I wrote a blog a couple of weeks ago discussing content farms—essentially quick, crappy pages companies will post with minimal information about highly searched subjects, then add their own spam messages, just so that these pages rank high very quickly—and that they would be targeted by some of the search engines in order to cut down on the growing mass of garbage clogging the internet. I’m not sure why, but I just had a vision of Google acting like a giant garbage disposal tearing up the content farms and sending them down the drain. Huh, violent thoughts. I must be spending too much time around Dean (our COO).
Now there’s a follow-up. Google is asking folks who use their Chrome browser if they’d like to participate in a little experiment. What might that be? It would be an extension that not only blocks certain sites from search results—content farm sites—but allows you to create a personal list of blocked sites. Google is going one step further, too, in that Chrome then sends the list of sites you’ve blocked back to them.
It’s a step in the right direction. Then, too, new search engines like Blekko have already been designed to remove content farms from their rankings. But this does raise a few questions. We already know that the internet can be manipulated, so how will Google stop this from happening and curb any temptation companies might have to sabotage the search engine results of their competitors?

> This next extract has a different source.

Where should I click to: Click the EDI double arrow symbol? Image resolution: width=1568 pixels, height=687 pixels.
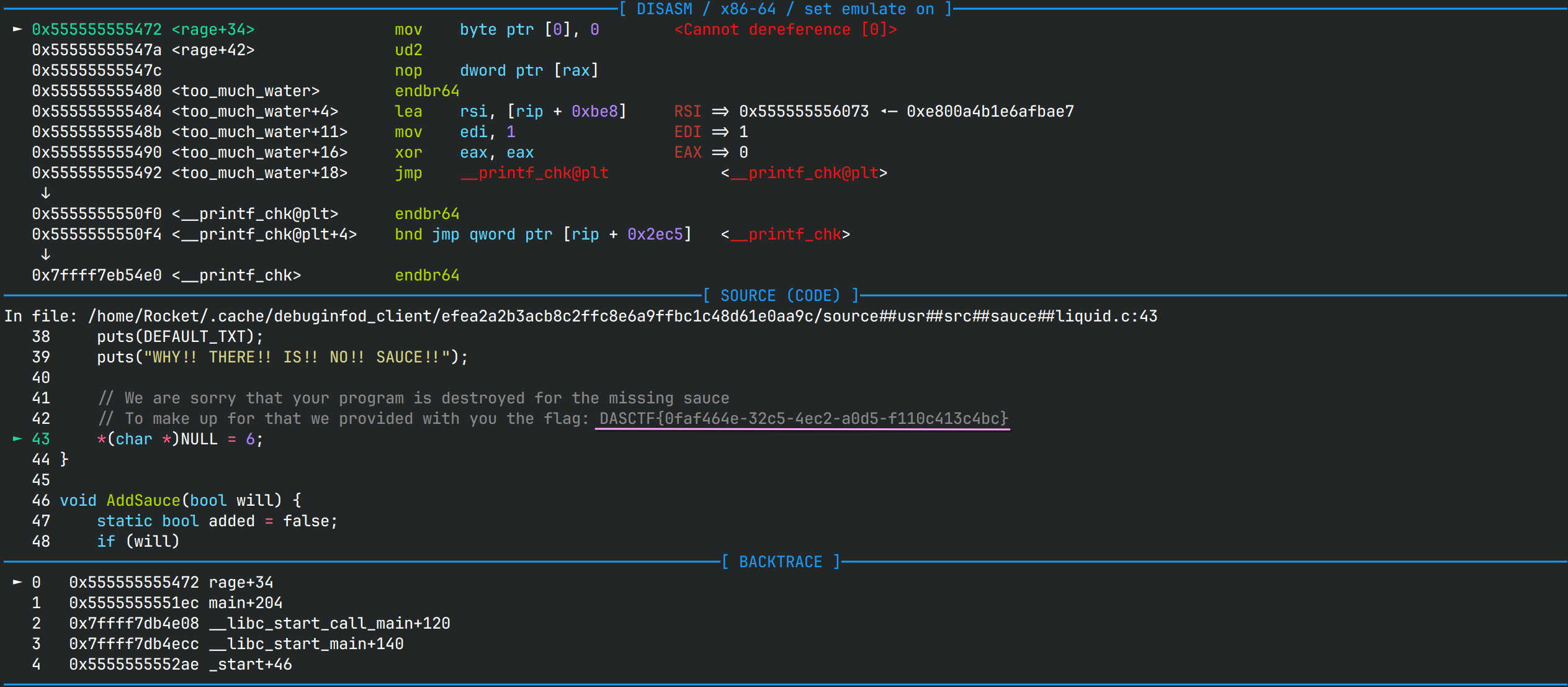click(x=720, y=132)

The intent of Chrome is absolutely worthwhile, but there will be those who will try to steer its usage for their own means.
Actually, I’ll even pose the same question to Google itself. Who will monitor the results of their efforts when it comes to blocking some of Google’s competitors from search engine results? Do you see the potential monster here? And it’s not unheard of for Google to go out of its way to try and make a competitor look bad. I suspect each company will be keeping the others honest, though. It could happen.